Input records Block Start

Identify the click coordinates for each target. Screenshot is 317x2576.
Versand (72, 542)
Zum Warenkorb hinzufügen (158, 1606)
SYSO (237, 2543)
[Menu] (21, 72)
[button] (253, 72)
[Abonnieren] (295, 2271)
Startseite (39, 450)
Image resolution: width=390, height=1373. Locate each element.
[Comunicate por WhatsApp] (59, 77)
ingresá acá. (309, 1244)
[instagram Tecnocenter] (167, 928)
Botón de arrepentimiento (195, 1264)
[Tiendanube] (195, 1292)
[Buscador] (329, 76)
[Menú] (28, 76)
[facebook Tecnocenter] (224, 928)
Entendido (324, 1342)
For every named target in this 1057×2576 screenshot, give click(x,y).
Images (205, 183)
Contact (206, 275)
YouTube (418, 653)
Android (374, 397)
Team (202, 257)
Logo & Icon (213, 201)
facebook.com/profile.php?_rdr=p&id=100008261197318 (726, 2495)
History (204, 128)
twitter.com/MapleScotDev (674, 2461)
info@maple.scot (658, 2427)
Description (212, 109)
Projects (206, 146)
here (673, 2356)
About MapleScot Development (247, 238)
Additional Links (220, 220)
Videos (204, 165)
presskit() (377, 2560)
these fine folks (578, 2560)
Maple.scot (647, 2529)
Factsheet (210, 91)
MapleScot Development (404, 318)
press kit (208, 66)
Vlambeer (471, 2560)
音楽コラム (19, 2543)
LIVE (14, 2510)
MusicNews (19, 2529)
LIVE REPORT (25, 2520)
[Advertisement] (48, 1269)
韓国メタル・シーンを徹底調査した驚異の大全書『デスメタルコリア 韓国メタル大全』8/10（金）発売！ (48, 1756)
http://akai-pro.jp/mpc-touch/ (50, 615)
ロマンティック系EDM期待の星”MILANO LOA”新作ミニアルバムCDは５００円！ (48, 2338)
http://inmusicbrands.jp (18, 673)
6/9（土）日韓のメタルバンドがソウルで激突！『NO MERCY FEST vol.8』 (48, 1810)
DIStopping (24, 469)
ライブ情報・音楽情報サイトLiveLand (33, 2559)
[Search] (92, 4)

Input records Block End

### [Task item]
Look above for the line that contains "Versand (72, 542)". Starting there, transcribe every line exactly until you have copied the line that contains "[Buscador] (329, 76)".

### [Finished task]
Versand (72, 542)
Zum Warenkorb hinzufügen (158, 1606)
SYSO (237, 2543)
[Menu] (21, 72)
[button] (253, 72)
[Abonnieren] (295, 2271)
Startseite (39, 450)
Image resolution: width=390, height=1373. Locate each element.
[Comunicate por WhatsApp] (59, 77)
ingresá acá. (309, 1244)
[instagram Tecnocenter] (167, 928)
Botón de arrepentimiento (195, 1264)
[Tiendanube] (195, 1292)
[Buscador] (329, 76)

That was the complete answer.